**About this task**
The records must be repeated exactly and in their entirety.

**Records**
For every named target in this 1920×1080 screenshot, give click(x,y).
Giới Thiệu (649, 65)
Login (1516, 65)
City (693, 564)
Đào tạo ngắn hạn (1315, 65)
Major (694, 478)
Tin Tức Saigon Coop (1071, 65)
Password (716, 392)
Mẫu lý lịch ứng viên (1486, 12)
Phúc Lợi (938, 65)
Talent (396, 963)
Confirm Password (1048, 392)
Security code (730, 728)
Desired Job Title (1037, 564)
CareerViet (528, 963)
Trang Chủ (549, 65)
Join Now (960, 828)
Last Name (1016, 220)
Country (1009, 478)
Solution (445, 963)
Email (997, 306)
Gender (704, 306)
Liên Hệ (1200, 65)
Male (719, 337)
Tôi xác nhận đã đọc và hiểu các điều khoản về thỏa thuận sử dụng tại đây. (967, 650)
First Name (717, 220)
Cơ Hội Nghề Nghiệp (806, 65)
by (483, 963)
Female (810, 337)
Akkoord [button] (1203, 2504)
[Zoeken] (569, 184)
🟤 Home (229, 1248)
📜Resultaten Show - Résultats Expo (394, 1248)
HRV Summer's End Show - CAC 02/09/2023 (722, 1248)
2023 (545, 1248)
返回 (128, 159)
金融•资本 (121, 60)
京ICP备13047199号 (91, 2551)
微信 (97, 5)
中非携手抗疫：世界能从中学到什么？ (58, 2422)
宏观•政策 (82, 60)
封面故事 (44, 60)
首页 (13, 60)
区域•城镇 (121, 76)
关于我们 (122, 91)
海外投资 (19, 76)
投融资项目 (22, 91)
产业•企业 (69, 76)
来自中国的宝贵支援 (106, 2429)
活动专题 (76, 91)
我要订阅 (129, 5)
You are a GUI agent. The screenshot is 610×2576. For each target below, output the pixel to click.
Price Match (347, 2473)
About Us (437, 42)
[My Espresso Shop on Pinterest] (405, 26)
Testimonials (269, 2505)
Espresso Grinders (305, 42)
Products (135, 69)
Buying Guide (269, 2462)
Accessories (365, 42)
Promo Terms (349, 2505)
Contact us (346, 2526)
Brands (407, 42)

**Response for this exercise**
For every named target in this 1920×1080 screenshot, give click(x,y).
Giới Thiệu (649, 65)
Login (1516, 65)
City (693, 564)
Đào tạo ngắn hạn (1315, 65)
Major (694, 478)
Tin Tức Saigon Coop (1071, 65)
Password (716, 392)
Mẫu lý lịch ứng viên (1486, 12)
Phúc Lợi (938, 65)
Talent (396, 963)
Confirm Password (1048, 392)
Security code (730, 728)
Desired Job Title (1037, 564)
CareerViet (528, 963)
Trang Chủ (549, 65)
Join Now (960, 828)
Last Name (1016, 220)
Country (1009, 478)
Solution (445, 963)
Email (997, 306)
Gender (704, 306)
Liên Hệ (1200, 65)
Male (719, 337)
Tôi xác nhận đã đọc và hiểu các điều khoản về thỏa thuận sử dụng tại đây. (967, 650)
First Name (717, 220)
Cơ Hội Nghề Nghiệp (806, 65)
by (483, 963)
Female (810, 337)
Akkoord [button] (1203, 2504)
[Zoeken] (569, 184)
🟤 Home (229, 1248)
📜Resultaten Show - Résultats Expo (394, 1248)
HRV Summer's End Show - CAC 02/09/2023 (722, 1248)
2023 (545, 1248)
返回 (128, 159)
金融•资本 (121, 60)
京ICP备13047199号 (91, 2551)
微信 (97, 5)
中非携手抗疫：世界能从中学到什么？ (58, 2422)
宏观•政策 (82, 60)
封面故事 (44, 60)
首页 (13, 60)
区域•城镇 (121, 76)
关于我们 (122, 91)
海外投资 (19, 76)
投融资项目 (22, 91)
产业•企业 (69, 76)
来自中国的宝贵支援 (106, 2429)
活动专题 (76, 91)
我要订阅 (129, 5)
You are a GUI agent. The screenshot is 610×2576. For each target below, output the pixel to click.
Price Match (347, 2473)
About Us (437, 42)
[My Espresso Shop on Pinterest] (405, 26)
Testimonials (269, 2505)
Espresso Grinders (305, 42)
Products (135, 69)
Buying Guide (269, 2462)
Accessories (365, 42)
Promo Terms (349, 2505)
Contact us (346, 2526)
Brands (407, 42)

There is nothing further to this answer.